We are Who We Cite: Bridges of Influence Between Natural Language Processing and Other Academic Fields
- URL: http://arxiv.org/abs/2310.14870v3
- Date: Tue, 16 Jul 2024 08:50:11 GMT
- Title: We are Who We Cite: Bridges of Influence Between Natural Language Processing and Other Academic Fields
- Authors: Jan Philip Wahle, Terry Ruas, Mohamed Abdalla, Bela Gipp, Saif M. Mohammad,
- Abstract summary: Cross-field engagement of Natural Language Processing has declined.
Less than 8% of NLP citations are to linguistics.
Less than 3% of NLP citations are to math and psychology.

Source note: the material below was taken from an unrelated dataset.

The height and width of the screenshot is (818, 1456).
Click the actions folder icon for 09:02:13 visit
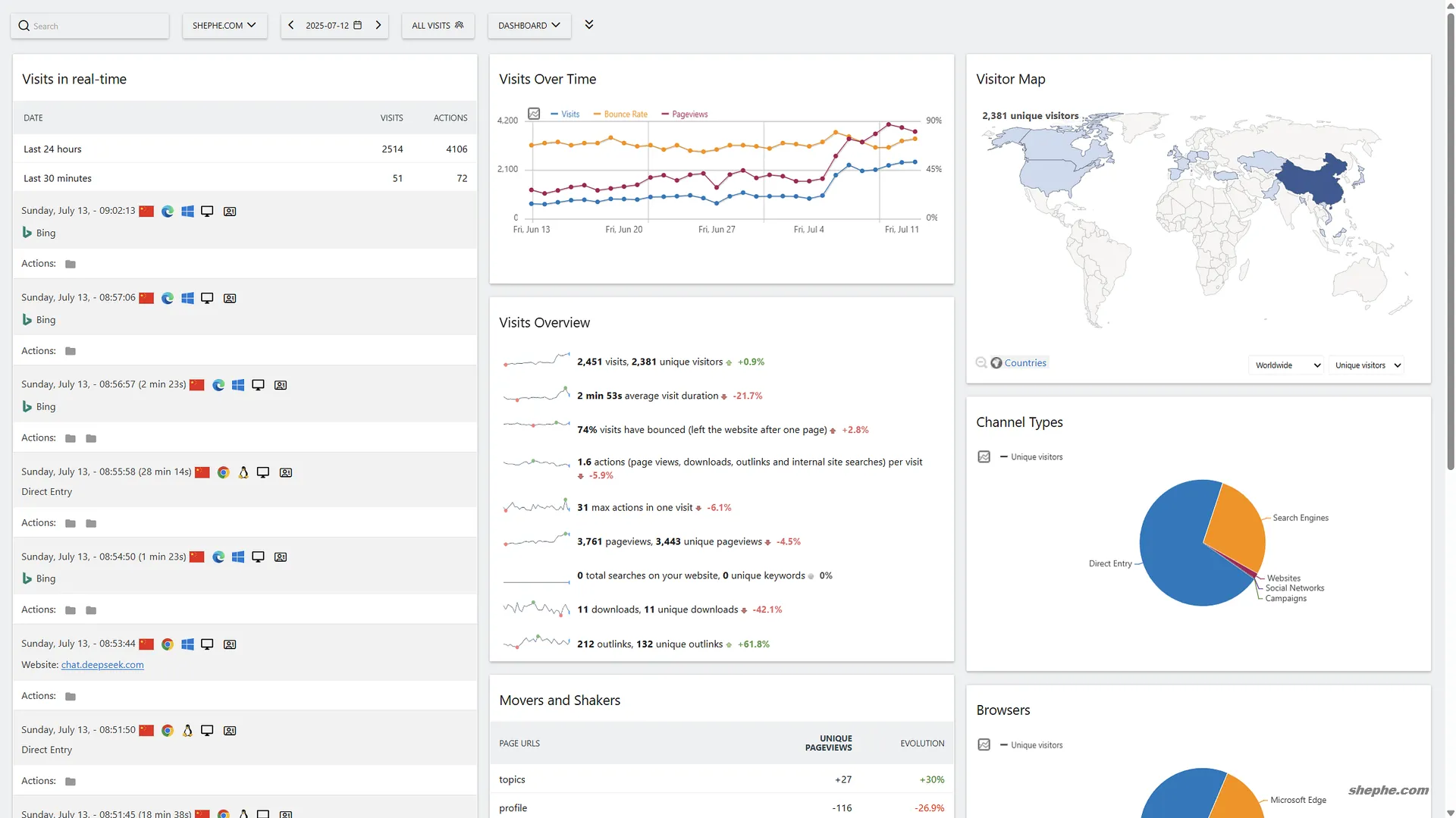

- Score: 30.550895983110806
- License: http://creativecommons.org/licenses/by-sa/4.0/
- Abstract: Natural Language Processing (NLP) is poised to substantially influence the world. However, significant progress comes hand-in-hand with substantial risks. Addressing them requires broad engagement with various fields of study. Yet, little empirical work examines the state of such engagement (past or current). In this paper, we quantify the degree of influence between 23 fields of study and NLP (on each other). We analyzed ~77k NLP papers, ~3.1m citations from NLP papers to other papers, and ~1.8m citations from other papers to NLP papers. We show that, unlike most fields, the cross-field engagement of NLP, measured by our proposed Citation Field Diversity Index (CFDI), has declined from 0.58 in 1980 to 0.31 in 2022 (an all-time low). In addition, we find that NLP has grown more insular -- citing increasingly more NLP papers and having fewer papers that act as bridges between fields. NLP citations are dominated by computer science; Less than 8% of NLP citations are to linguistics, and less than 3% are to math and psychology. These findings underscore NLP's urgent need to reflect on its engagement with various fields.